Insomnia is known to be extremely prevalent on college campuses because of the insane workload so many students are bearing. It’s no wonder stores like “Insomnia Cookies” are scoring big with their nighttime sweet-tooth fulfilling service. So what’s giving us that lack of sleep? Most nights it’s the long problem sets and 10 page essays that kill our chances at quality shut-eye. But what makes us stay up at night, even when we’re all ready to go to bed?
For many, it might be the amount of time spent on an electronic device. Researchers at Harvard Medical School discovered a link between electronic usage and insomnia. People who looked at their phones before going to bed or spent time on the computer (probably finishing up an essay before 11:59 PM) were more likely to have trouble falling asleep. If you really need to use the computer right before you fall asleep, which, let’s be real, most of us do, I’ve recently discovered “computer glasses” which block out white light. Yup, this is a thing. If you use them regularly, then not only will your eyes will be less strained, but you’ll also find it easier to fall asleep when it’s bedtime.
There’s very little surprise that stress, which is literally all of us all the time, may also be a culprit. Extreme amounts of stress keep you up thinking at night when you should be winding down. Basically, those Chem problem sets that are due at 10am sharp and that Psych prelim you’re worried about are probably the reasons why you can’t fall asleep. Thanks, Cornell. We all know that worrying about work and prelims is inevitable, so the solution to this is to find something soothing to do right before bed, like listening to soft music or reading. Better yet, make sure to do your textbook readings as the last thing you do before you go to bed- you’ll fall asleep faster while being ultra-productive.
What’s even less surprising than stress is that coffee consumption majorly contributes to insomnia.
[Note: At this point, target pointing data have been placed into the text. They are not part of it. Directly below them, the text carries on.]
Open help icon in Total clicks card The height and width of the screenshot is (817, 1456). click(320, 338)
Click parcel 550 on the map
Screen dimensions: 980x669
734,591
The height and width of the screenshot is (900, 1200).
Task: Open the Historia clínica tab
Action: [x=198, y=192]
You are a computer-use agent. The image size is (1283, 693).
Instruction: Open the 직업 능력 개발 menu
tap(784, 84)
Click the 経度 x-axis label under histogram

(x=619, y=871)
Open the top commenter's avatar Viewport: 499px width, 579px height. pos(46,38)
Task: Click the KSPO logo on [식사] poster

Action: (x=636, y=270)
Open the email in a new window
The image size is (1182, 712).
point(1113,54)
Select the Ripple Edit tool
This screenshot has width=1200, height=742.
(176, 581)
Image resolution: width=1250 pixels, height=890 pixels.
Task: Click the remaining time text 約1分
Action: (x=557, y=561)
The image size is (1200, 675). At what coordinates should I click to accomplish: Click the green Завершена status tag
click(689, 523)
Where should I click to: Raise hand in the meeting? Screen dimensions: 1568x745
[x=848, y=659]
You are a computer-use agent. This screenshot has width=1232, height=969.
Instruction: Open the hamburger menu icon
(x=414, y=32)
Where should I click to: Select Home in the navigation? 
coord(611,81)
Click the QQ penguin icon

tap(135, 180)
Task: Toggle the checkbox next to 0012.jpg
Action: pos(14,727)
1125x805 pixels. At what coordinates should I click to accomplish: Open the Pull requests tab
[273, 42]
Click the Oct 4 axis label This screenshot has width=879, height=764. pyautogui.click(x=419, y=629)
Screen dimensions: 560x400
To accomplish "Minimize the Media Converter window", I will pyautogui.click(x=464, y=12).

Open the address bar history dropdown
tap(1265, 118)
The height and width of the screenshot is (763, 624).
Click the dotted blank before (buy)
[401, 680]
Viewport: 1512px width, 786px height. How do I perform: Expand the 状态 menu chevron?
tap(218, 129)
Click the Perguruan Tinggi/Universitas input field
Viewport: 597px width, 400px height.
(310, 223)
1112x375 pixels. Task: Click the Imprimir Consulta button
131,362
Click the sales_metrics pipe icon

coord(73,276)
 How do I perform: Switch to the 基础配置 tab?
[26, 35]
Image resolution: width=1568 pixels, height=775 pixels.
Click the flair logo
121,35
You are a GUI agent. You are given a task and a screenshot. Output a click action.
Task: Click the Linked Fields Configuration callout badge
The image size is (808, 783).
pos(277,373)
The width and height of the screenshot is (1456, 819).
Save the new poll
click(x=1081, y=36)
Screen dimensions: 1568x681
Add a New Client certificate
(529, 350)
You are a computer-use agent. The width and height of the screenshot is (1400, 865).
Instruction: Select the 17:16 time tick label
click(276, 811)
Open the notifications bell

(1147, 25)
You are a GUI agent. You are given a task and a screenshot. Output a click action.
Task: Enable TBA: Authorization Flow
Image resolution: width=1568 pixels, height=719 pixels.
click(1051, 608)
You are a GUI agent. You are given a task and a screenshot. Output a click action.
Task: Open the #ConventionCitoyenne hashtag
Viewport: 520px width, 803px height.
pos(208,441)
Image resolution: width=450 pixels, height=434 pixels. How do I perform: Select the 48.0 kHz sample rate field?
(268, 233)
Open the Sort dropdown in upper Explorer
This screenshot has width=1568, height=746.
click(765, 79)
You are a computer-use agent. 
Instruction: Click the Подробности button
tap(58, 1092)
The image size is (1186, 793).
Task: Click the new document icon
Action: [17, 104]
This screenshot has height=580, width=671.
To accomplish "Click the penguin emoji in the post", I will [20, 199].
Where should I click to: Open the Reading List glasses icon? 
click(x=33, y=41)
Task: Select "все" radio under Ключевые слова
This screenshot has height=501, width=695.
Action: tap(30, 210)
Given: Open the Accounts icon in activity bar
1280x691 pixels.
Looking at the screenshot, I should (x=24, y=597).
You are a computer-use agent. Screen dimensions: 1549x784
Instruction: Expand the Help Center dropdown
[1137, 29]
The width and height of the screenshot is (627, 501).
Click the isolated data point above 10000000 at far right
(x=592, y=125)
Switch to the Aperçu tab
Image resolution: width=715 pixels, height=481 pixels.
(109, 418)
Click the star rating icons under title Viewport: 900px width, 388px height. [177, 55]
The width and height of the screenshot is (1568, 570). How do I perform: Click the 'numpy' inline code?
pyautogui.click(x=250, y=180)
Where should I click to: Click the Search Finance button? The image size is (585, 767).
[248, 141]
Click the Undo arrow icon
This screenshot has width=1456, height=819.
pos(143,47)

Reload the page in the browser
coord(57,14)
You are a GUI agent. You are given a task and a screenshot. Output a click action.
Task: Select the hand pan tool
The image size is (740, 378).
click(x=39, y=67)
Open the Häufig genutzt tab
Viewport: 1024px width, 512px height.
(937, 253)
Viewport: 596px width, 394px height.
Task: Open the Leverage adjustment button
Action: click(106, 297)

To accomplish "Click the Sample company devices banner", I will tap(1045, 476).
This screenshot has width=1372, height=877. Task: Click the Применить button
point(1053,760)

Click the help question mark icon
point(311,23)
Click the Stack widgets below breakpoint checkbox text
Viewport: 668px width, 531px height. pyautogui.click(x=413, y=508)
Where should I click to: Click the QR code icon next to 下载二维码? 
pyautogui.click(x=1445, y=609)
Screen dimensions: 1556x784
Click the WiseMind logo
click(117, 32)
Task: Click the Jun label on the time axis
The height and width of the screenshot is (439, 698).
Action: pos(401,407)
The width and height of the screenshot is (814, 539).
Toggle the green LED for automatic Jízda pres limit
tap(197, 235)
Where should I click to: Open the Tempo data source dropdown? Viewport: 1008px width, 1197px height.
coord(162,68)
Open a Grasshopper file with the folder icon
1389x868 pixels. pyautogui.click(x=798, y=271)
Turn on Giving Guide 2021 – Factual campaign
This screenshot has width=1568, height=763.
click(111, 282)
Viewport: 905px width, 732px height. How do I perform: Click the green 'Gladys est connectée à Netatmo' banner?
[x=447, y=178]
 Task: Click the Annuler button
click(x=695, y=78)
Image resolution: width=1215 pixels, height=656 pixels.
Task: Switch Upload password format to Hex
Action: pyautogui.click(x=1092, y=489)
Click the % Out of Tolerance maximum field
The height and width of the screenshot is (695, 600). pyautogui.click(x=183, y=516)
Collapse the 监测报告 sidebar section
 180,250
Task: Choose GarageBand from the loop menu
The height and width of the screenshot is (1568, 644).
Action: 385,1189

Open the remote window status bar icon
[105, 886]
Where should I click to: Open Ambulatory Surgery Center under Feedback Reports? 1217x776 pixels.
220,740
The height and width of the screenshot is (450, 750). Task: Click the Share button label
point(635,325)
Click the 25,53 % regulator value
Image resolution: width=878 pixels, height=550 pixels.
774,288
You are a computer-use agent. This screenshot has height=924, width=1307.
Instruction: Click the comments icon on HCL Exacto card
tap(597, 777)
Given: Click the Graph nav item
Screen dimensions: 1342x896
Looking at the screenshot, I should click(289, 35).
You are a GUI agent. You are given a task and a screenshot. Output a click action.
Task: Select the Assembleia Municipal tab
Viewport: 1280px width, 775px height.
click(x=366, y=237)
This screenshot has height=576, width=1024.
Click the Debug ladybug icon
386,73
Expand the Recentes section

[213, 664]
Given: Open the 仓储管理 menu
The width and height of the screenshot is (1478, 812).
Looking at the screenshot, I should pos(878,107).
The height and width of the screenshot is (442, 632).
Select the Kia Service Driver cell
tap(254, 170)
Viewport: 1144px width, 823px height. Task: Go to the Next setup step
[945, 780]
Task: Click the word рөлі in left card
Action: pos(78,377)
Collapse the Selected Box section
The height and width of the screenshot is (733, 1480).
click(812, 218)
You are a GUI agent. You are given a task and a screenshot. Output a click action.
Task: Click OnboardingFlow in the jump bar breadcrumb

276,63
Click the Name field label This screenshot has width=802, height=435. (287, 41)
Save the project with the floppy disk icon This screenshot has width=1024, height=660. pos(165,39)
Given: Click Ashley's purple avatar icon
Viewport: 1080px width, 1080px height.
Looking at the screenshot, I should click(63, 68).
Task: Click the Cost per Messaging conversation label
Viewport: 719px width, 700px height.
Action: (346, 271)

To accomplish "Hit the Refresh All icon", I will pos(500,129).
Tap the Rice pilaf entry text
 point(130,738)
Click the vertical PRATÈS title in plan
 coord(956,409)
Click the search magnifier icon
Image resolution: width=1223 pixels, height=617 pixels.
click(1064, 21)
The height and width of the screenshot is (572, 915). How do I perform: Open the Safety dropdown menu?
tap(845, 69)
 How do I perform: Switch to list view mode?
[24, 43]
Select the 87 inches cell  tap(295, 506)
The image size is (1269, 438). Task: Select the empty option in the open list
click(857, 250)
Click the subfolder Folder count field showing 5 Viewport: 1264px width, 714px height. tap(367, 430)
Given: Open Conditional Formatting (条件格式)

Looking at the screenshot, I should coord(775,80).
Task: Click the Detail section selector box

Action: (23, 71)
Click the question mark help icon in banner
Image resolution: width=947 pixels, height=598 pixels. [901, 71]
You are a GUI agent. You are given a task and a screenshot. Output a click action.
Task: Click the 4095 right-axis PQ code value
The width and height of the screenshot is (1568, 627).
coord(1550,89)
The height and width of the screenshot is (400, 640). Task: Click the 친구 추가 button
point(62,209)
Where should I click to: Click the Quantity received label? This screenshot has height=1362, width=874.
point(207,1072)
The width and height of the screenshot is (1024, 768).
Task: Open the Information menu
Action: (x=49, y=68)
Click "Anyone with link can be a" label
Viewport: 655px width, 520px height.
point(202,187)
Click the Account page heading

Everyone knows not to drink caffeine before heading to bed, but the pros actually say that any coffee consumption that occurs less than 8 hours before the intended time of sleep can give you a rough time. That afternoon coffee boost you decided to go for is keeping you up way longer than the initial rush. In other words, don’t grab that Pumpkin Spice Latte in the afternoon if you don’t have to, or at least have a less caffeinated drink so it wears off before you want to fall asleep.
A less obvious cause of insomnia is exercise. While you may think an evening workout is great after a long day of studying, it may actually be keeping you up. Any exercise you do increases your energy, so if you’re hitting the gym too close to bedtime, don’t be surprised if you find yourself wide awake into the wee hours of the morning. In other words, exercise, but not within 3 hours of falling asleep.
If you constantly find yourself counting sheep, it may be that your insomnia is due to one of the reasons above. Many health websites cite that it could be extremely useful to keep a sleep log if insomnia persists. Everyone sleeps differently, so it is important to pinpoint your insomnia to your individual needs and habits. If you are doing one of the above, change your habits and see what happens! You may have some sweet dreams (and prelims) tonight after all.